Clear and specific procedural endpoints must be established. A meta-analysis of VT ablation in IHD found that the absence of inducible VT at the end of the procedure was associated with a substantially lower risk of recurrent VT.35 Elimination of LAVAs is feasible and safe and is associated with improved survival free from recurrent VT.21 Also, scar dechanneling results in high event-free survival despite the limited ablation extent required.36 Thus, in addition to achieving non-inducibility, elimination of LAVAs and/or scar dechanneling should be pursued. In our series, non-inducibility after ablation was achieved in 28 of the 47 tested patients (60%) and LAVAs elimination was achieved in 93.8% of patients. In previously published RCT there is a clear underreporting of procedural endpoints (Table 3).
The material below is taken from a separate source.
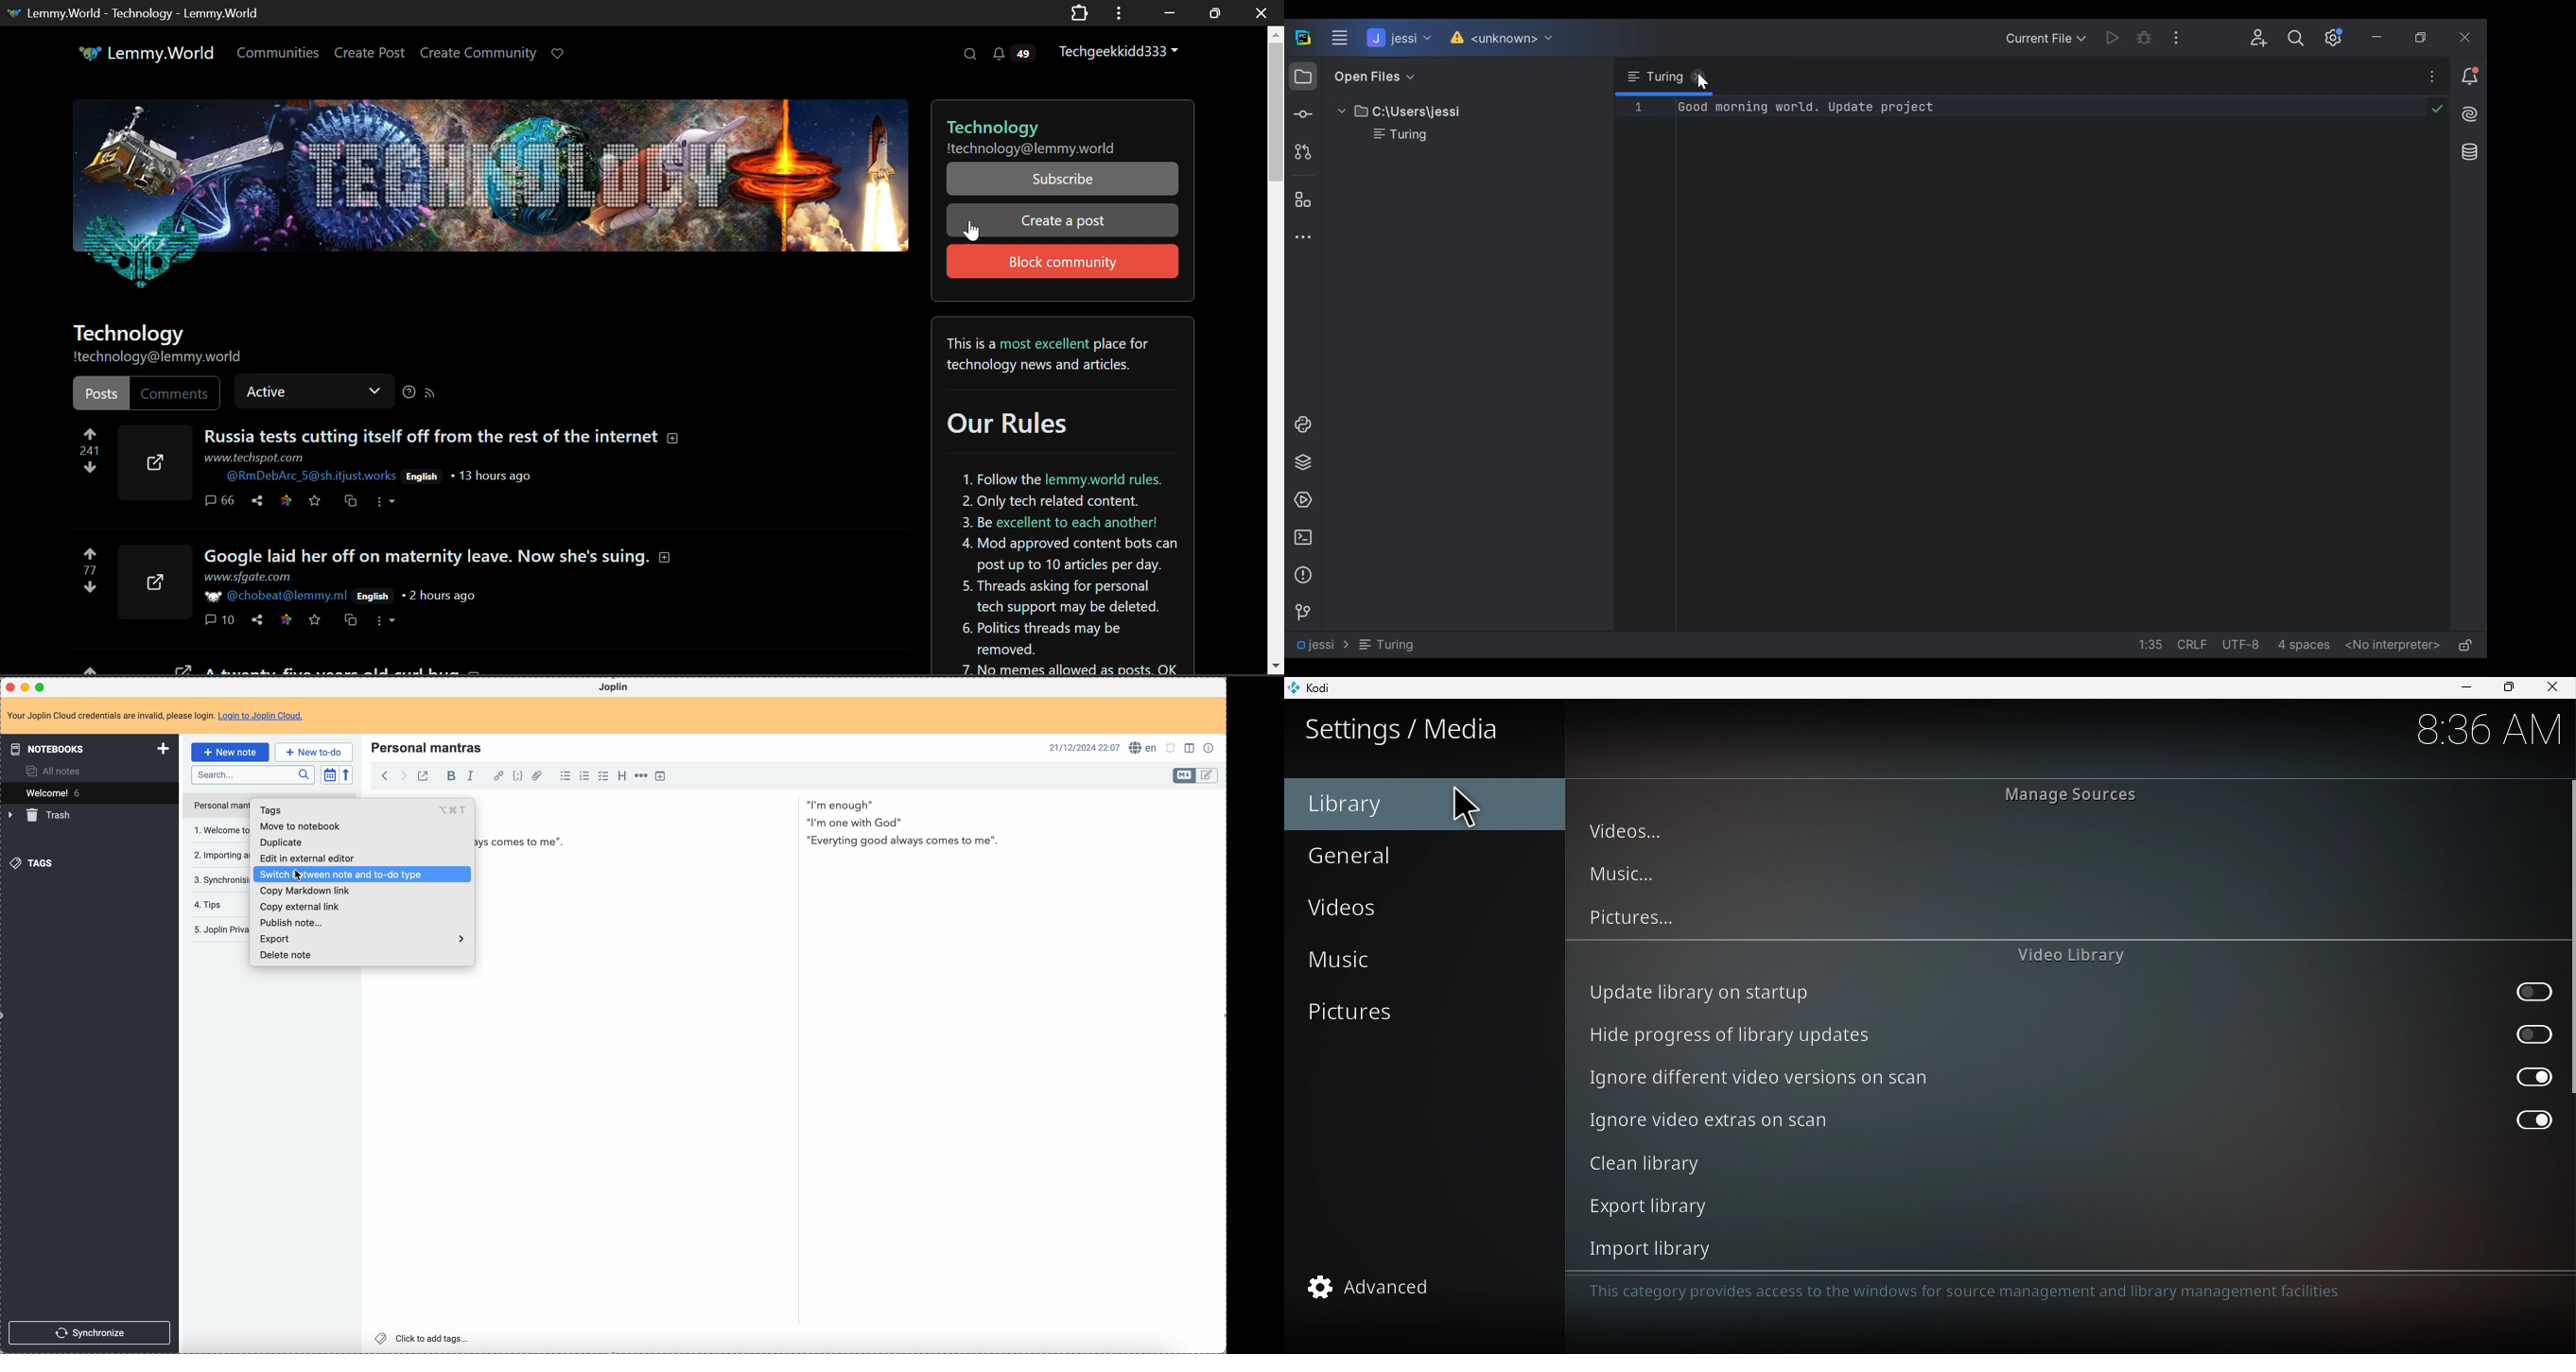  What do you see at coordinates (306, 874) in the screenshot?
I see `cursor` at bounding box center [306, 874].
Complications are a major concern in RCA of VT in IHD patients. In our series, procedure-related complications were observed in 8 patients (12.5%), while in previous RCT the percentage varied between 3.8% and 11.6% - Table 3. In our study, two patients (3.1%) with advanced HF died within 48 hours after the procedure, as a result of low-flow state. The majority of our patients (60.9%) were at intermediate risk of acute hemodynamic decompensation, as predicted by an increased baseline PAINESD risk score. Periprocedural acute hemodynamic decompensation may be related to the prolonged low-output state related do VT induction and mapping, as well to volume overload due to irrigated catheter ablation and general anesthesia and is associated with an increased risk of mortality. Proper identification of patients at higher risk using appropriate scores such has the PAINESD risk score, and prophylactic mechanical heart support may be valuable to reduce the risk of post procedural adverse events.23,37

In our study, after a mean follow-up of 25±18 months, 90% and 85% of patients were free from appropriate ICD shocks at one and two years, respectively. The proportion of patients experiencing VT storm decreased from 39% to 1.6%. Overall survival was 89% and 84% at one and two years, respectively. Although all-cause mortality was high in our population (23.4%), most deaths were related to advanced HF. A recent systematic review and meta-analysis of RCTs reported similar results, with a reduced risk of VT storm, ICD therapies and, in particular, ICD shocks, albeit no significant difference in all-cause or cardiovascular mortality with RCA for VT in patients with IHD.10 After the index RCA procedure, the mean follow-up ranged from 13–28 months, appropriate ICD shocks and overall mortality occurred in 91 of 375 (24.3%) and in 64 of 391 (16.4%) of the patients included in the ablation arm, respectively (Table 3). RCA procedural characteristics varied between the studies, namely LV access, substrate mapping, VT Inducibility and mapping, ablation and procedural outcomes.

Previous studies found that age ≥70, chronic obstructive pulmonary disease, LVEF <30%, the non-use of multielectrode catheters, non-use of RTII and incomplete substrate ablation were independent predictors of recurrent ICD shocks and overall mortality.31,38 We observed higher mortality in older individuals and among patients with renal failure, albeit these variables did not remain significant in multivariate analysis.

Certainly it will be desirable for future studies to have clear and defined procedural endpoints and outcomes to enable valid comparisons.